• **Information**:

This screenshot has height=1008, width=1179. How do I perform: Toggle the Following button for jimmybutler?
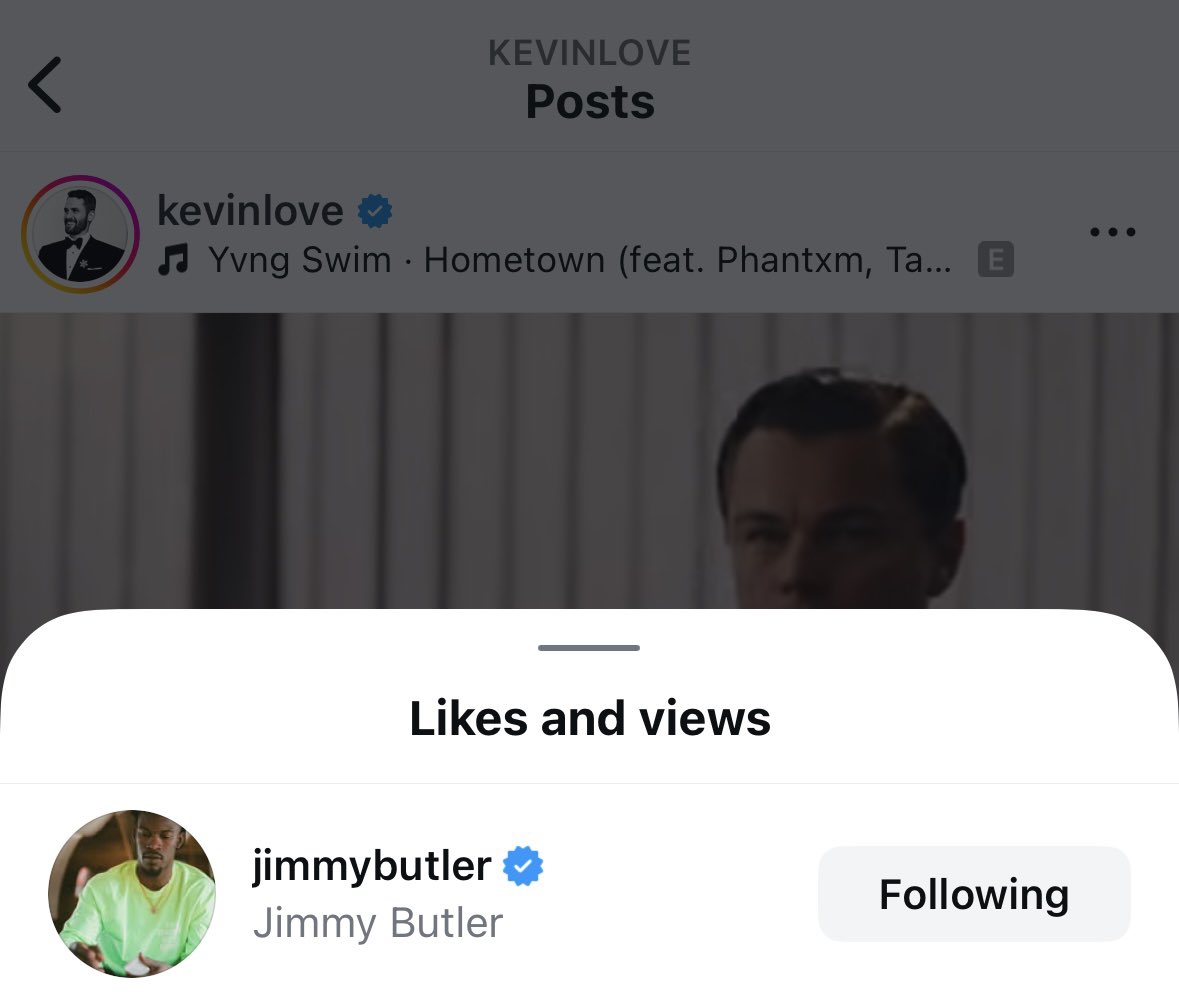[974, 894]
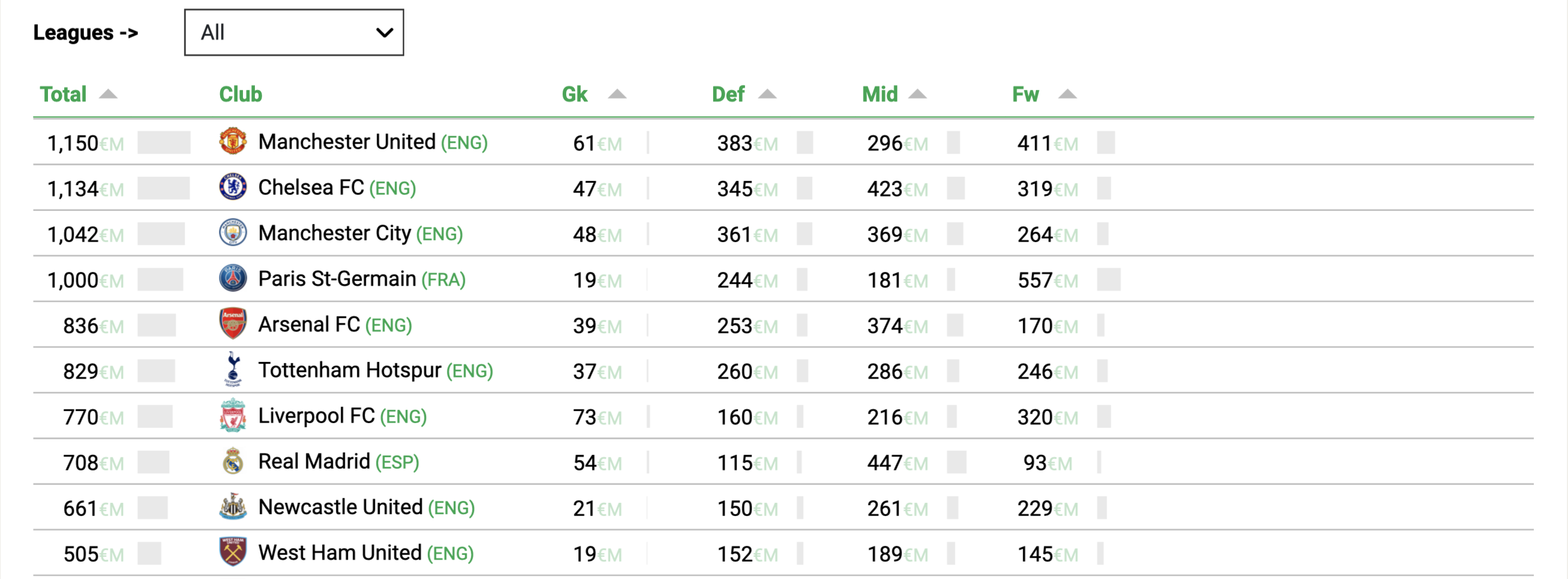Image resolution: width=1568 pixels, height=579 pixels.
Task: Click the Mid column header
Action: (879, 94)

• **Work to be completed**:
Please print the entries above exactly. Skip every picture.

• **Completed exercise**:
This screenshot has height=1008, width=1179. How do I perform: Toggle the Following button for jimmybutler?
[974, 894]
Image resolution: width=1568 pixels, height=579 pixels.
Task: Click the Mid column header
Action: (879, 94)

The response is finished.